* _WORK INSTRUCTION_: With pictures left out, write out exactly every line from the start of the data through the one that contains "Screen dimensions: 720x720".

(Stored data entries)
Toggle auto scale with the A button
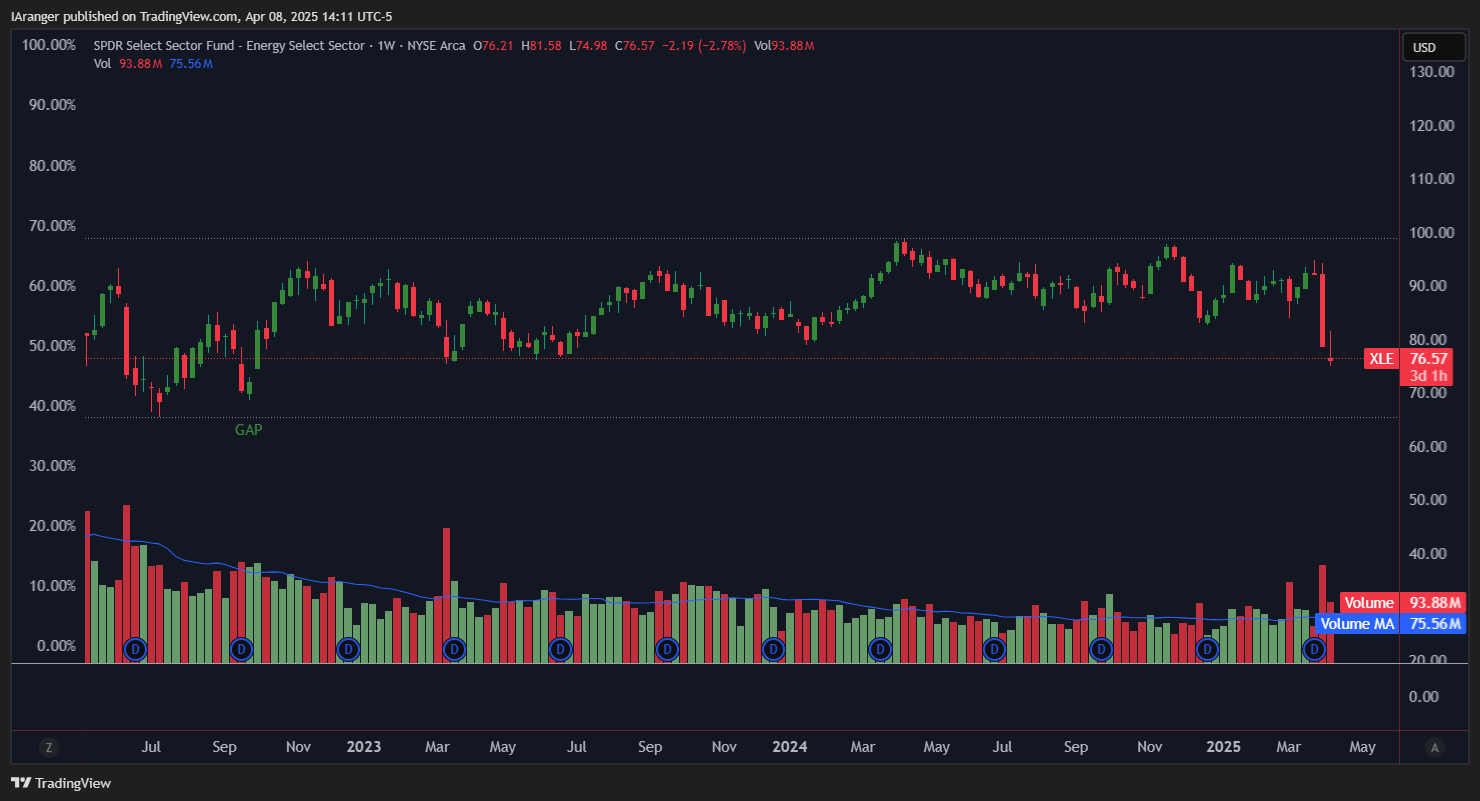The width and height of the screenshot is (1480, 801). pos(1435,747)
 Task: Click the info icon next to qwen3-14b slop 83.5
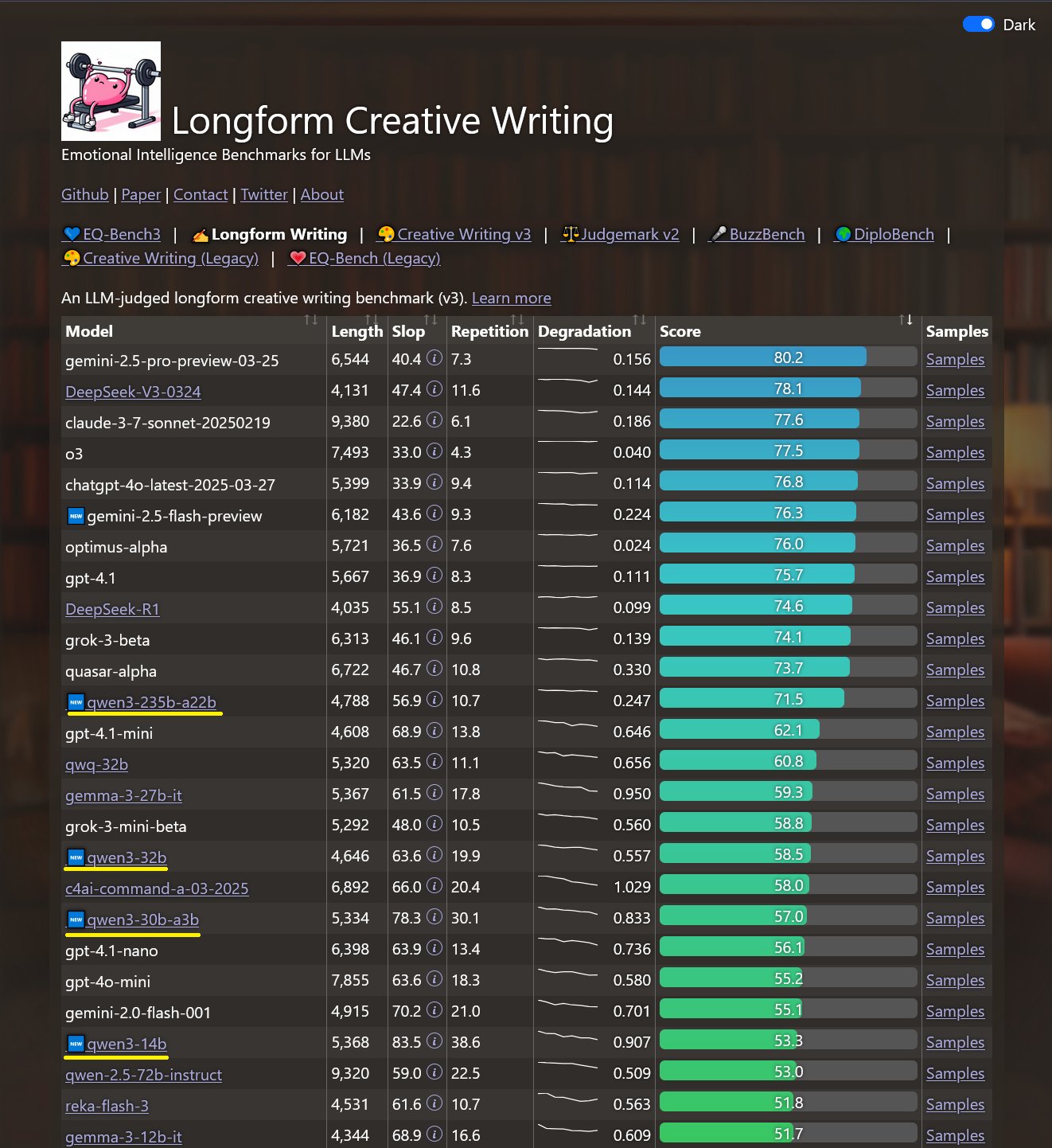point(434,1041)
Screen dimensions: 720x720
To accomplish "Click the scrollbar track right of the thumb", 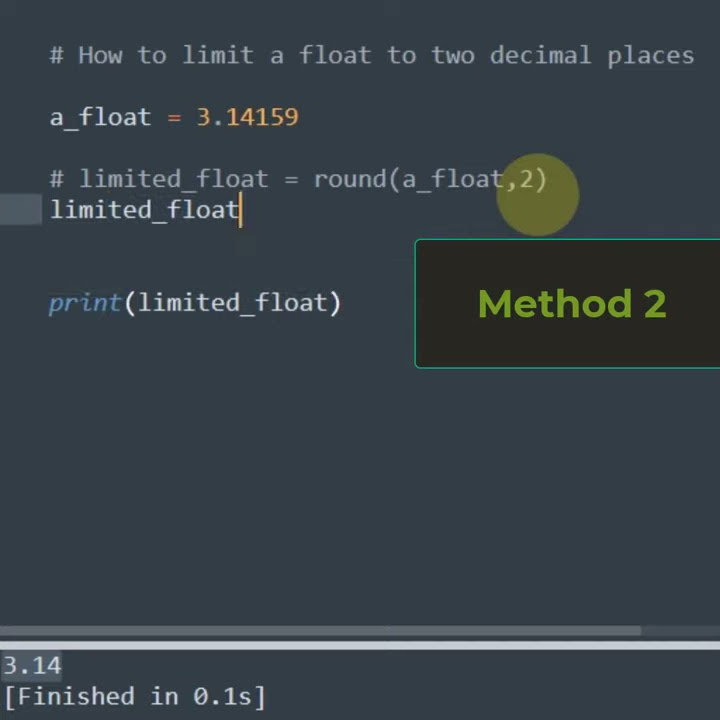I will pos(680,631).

* _SOLUTION TO THIS PROBLEM_:
Toggle auto scale with the A button
The width and height of the screenshot is (1480, 801). pos(1435,747)
 Task: Click the info icon next to qwen3-14b slop 83.5
point(434,1041)
Screen dimensions: 720x720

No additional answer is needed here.